**What to work on**
**a)** Change "social worker" to "caseworker" in the home study thread between "They just want" and "fine with that.", inclusive, and give that passage.
**b)** Please write what comes next in the forum thread on home study and LA checks, picking up after its final sentence.

**Excerpt**

- - -

# Home study and LA checks



## misstattoo (Jun 14, 2007)

Hi all, we've just been through our preparation group days which I really enjoyed but hubby and I are worried about the checks they have to do, can anyone enlighten me please?
We're worried about the financial checks mostly, are they looking for council tax arrears and old debts from years ago or is it on how we live now? 
One of the Sw said they check previous LAs from where you lived before, we went through a big financial blip but we eventually got a financial advisor in to help us.
Any advice would be appreciated, thanks


----------



## Theretofour (Feb 19, 2013)

Looking if you are financial ok now la check is the cbr x


----------



## kimmieb (May 9, 2013)

They look at the now...

I had a overdraft of about £1000 which isn't a lot but they advised us to get rid of it - so we used savings to remove it and then they commented that our savings were not substantial...but none of this posed a huge problem.

They just want to see that you are financially able to look after a child...


----------



## Darcy2012 (Jul 16, 2014)

Hi
We just had to list show our outgoings, we put everything including petrol etc (my husband loves a spreadsheet!) and say what disposable income we have left. Did t need to show any proof. Our social worker did mention lack of savings but we explained has used ours to buy our bigger family home. She did ask whether family would help out if we needed money in an emergency which we said they would but hopefully can build some savings up again. She was fine with that.

- - -

**Source excerpt**

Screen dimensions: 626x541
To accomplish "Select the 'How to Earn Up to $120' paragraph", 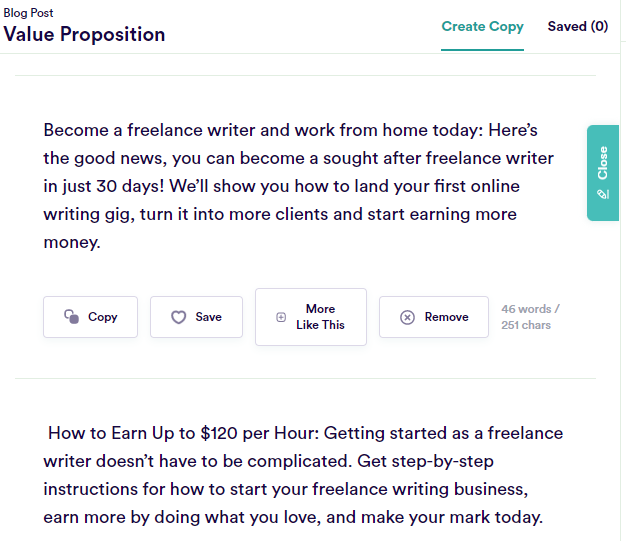I will [x=303, y=475].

- - -

**In response**
**a)**
They just want to see that you are financially able to look after a child...


----------



## Darcy2012 (Jul 16, 2014)

Hi
We just had to list show our outgoings, we put everything including petrol etc (my husband loves a spreadsheet!) and say what disposable income we have left. Did t need to show any proof. Our caseworker did mention lack of savings but we explained has used ours to buy our bigger family home. She did ask whether family would help out if we needed money in an emergency which we said they would but hopefully can build some savings up again. She was fine with that.

**b)**
----------



## misstattoo (Jun 14, 2007)

Thank you, just so worried about something ruining any progress.


----------



## AoC (Oct 28, 2008)

Don't worry.  

If you really feel it's relevant and will come up, I would raise with them that you'd had that blip, and what you did to deal with it and what you've learned.  We went into this process with significant historic debt and were in a debt management plan.  We showed how we'd reduced our debt to a third of its original size, what we'd learned and how we applied it, and that we'd lived without credit cards, overdrafts or any additional borrowing of any kind for years.  We showed our budget and how we now run our finances, and we showed how we would pay off the rest of the debt and how our payments could flex according to our circumstances.  

Something we thought would be a weakness and might prevent us from adoption ended up going onto our PAR as a strength.  

Good luck!


----------



## Paulapumpkin (Apr 22, 2006)

We did a basic form showing income and outgoings, no further evidence requested.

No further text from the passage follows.